The Good Earth
“As you will—as you will—”
Then he submitted himself to the barber’s soaping and rubbing and shaving, and being after all a generous fellow enough, the barber gave him without extra charge a series of skilful poundings upon his shoulders and back to loosen his muscles. He commented upon Wang Lung as he shaved his upper forehead,
“This would not be a bad-looking farmer if he would cut off his hair. The new fashion is to take off the braid.”
His razor hovered so near the circle of hair upon Wang Lung’s crown that Wang Lung cried out,
“I cannot cut it off without asking my father!” And the barber laughed and skirted the round spot of hair.
When it was finished and the money counted into the barber’s wrinkled, water-soaked hand, Wang Lung had a moment of horror. So much money! But walking down the street again with the wind fresh upon his shaven skin, he said to himself,
“It is only once.”
He went to the market, then, and bought two pounds of pork and watched the butcher as he wrapped it in a dried lotus leaf, and then, hesitating, he bought also six ounces of beef. When all had been bought, even to fresh squares of beancurd, shivering in a jelly upon its leaf, he went to a candlemaker’s shop and there he bought a pair of incense sticks. Then he turned his steps with great shyness toward the House of Hwang.
Once at the gate of the house he was seized with terror. How had he come alone? He should have asked his father—his uncle—even his nearest neighbor, Ching—anyone to come with him. He had never been in a great house before. How could he go in with his wedding feast on his arm, and say, “I have come for a woman?”
He stood at the gate for a long time, looking at it. It was closed fast, two great wooden gates, painted black and bound and studded with iron, closed upon each other. Two lions made of stone stood on guard, one at either side. There was no one else. He turned away. It was impossible.

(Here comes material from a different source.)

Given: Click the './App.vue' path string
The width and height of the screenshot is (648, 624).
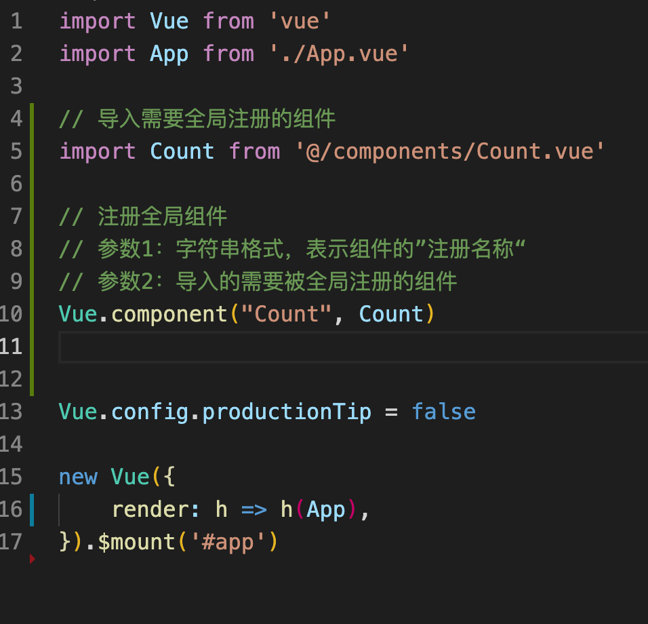Looking at the screenshot, I should (x=338, y=54).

He felt suddenly faint. He would go first and buy a little food. He had eaten nothing—had forgotten food. He went into a small street restaurant, and putting two pence upon the table, he sat down. A dirty waiting boy with a shiny black apron came near and he called out to him, “Two bowls of noodles!” And when they came, he ate them down greedily, pushing them into his mouth with his bamboo chopsticks, while the boy stood and spun the coppers between his black thumb and forefinger.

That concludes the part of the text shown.